2011 is over. In the past year, there have been so many things engraved in our memories that have surprised us. However, at the end of 2011, the “tail-up” U.S. economy obviously surprises and confuses many experts.
The U.S. economy “got better” when the European debt crisis got worse. The European debt crisis and the U.S. debt crisis share the same problems and did not happen suddenly. The European debt crisis became so negatively influential due to interference from U.S. rating agencies.
The U.S. economy has been a consumption leader for a long time, but for most of 2011, Americans were drowning in a high unemployment rate and bipartisan fights. Consumer confidence fell because of this. The deterioration of the European debt crisis has obviously brought American consumers some comfort: In this world there is still something worse than the U.S.
Additionally, the Arab world appears to be in a lot of chaos. Politics in Egypt and Libya have significantly changed, which enables American consumers to release pressure. The rise of consumer confidence has had an immediate and short-term positive influence on the U.S. economy.
Another consequence of the European debt crisis is that investors seek to prevent risks; therefore, U.S. dollars and U.S. properties have become more popular. The values of the U.S. dollar, U.S. stocks and U.S. real estate have recently increased.
The increase in values of U.S. dollars and properties coincides with the release of consumers’ needs and creates an illusion that the U.S. economy will get better. However, the illusion can’t ascertain the continuing improvement of the U.S. economy. In 2010, the application of QE2 brought some relief; at that time, consumption and the financial market had improved for several months before the U.S. economy slid back into decline.
Of course, the current situation is different than the one last year. At that time, the U.S.’ economic policy focused on major trade partners and hoped to take advantage of anti-dumping to get the manufacturing industry back and ignored the most important domestic issues, but now the U.S. government seems to make progress in policy choices.
In the long term, the U.S.’ main problem is still the retrogression of innovation and competitiveness and the inability to efficiently meet domestic needs.

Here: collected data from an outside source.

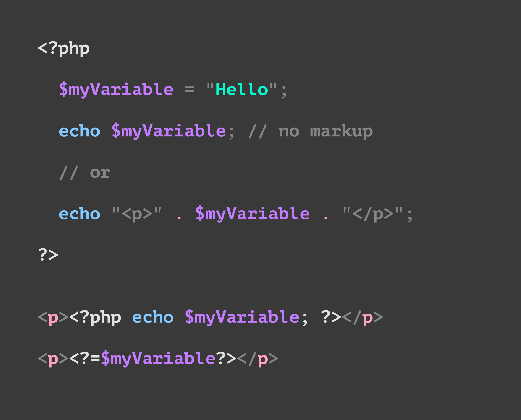Click the '// no markup' comment
The height and width of the screenshot is (420, 521).
pos(310,131)
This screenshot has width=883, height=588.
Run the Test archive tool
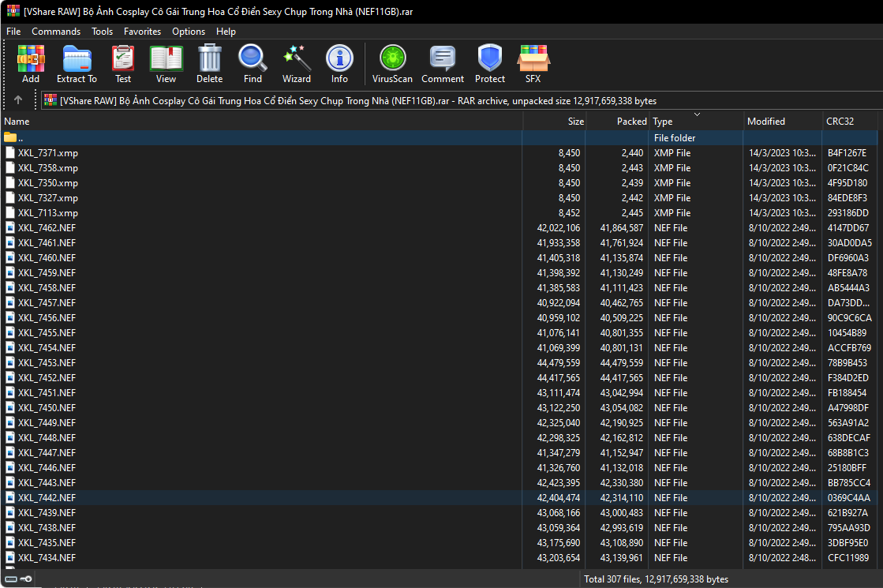(123, 63)
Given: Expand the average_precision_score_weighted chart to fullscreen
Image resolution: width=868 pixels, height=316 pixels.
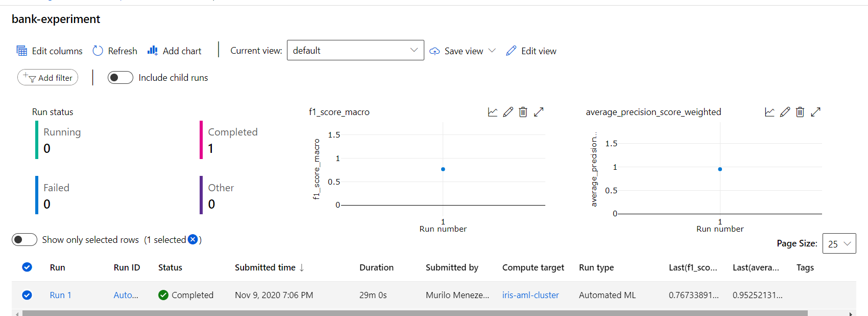Looking at the screenshot, I should (x=815, y=112).
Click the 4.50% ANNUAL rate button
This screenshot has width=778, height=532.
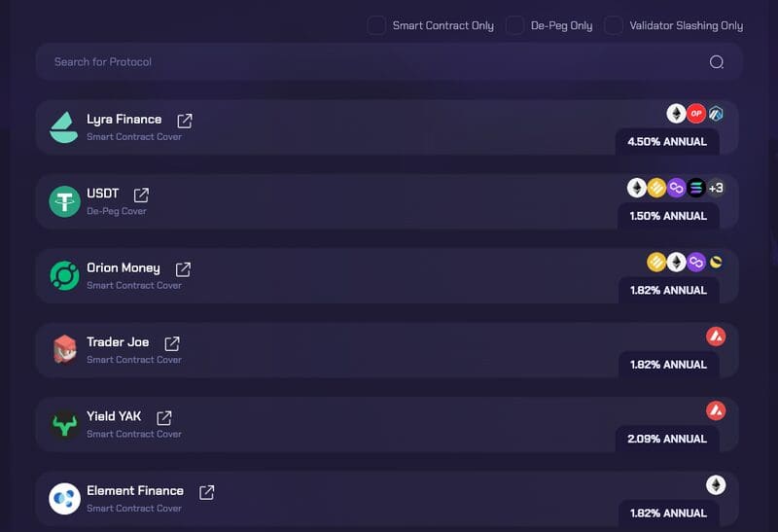coord(667,142)
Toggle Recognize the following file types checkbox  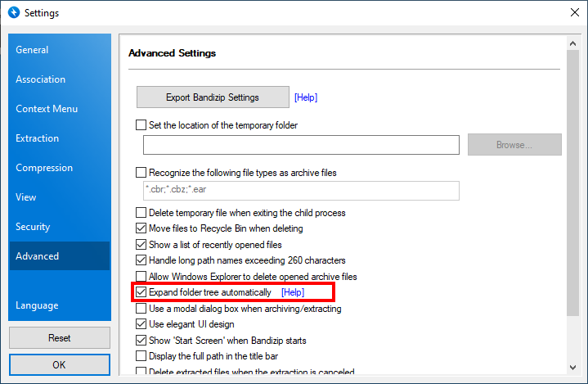pyautogui.click(x=141, y=173)
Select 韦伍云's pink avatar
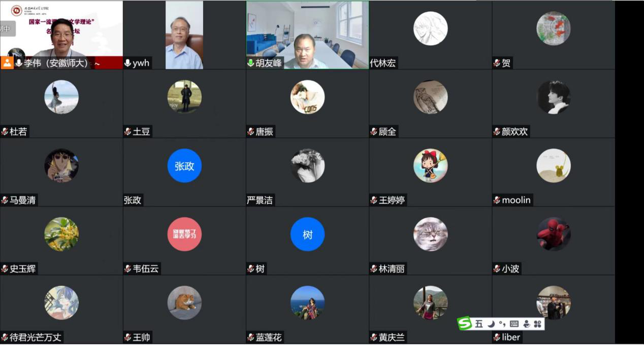 tap(184, 234)
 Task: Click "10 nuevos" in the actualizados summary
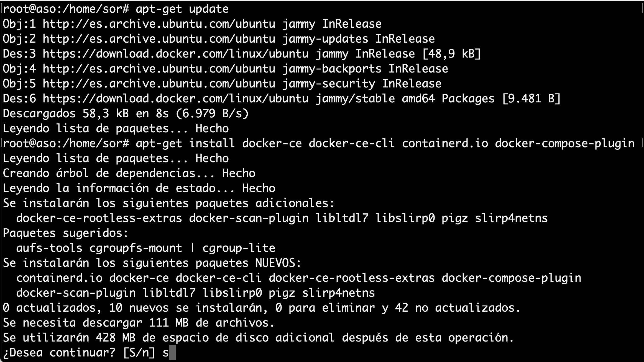pos(139,308)
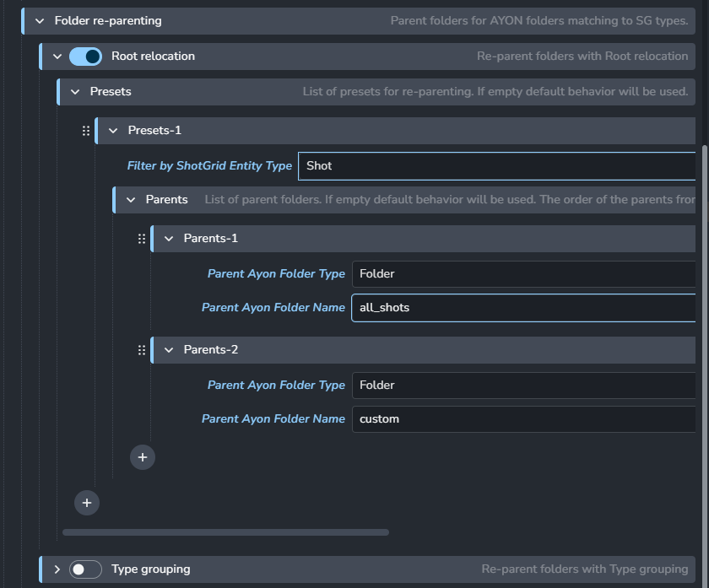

Hence, there will be a turning point in the economy and financial market in the future. The risk in thinking that the U.S. economy will begin to recover is significant.
If the U.S. focuses more on improving its substantive economy and does not just depend on QE and similar operation-twisting currency and financial methods, the U.S. economy will slowly recover. In the short term, the recovery might not lower the unemployment rate to a level that citizens can accept and the financial market might not recover significantly — U.S. policy makers don’t want to see this.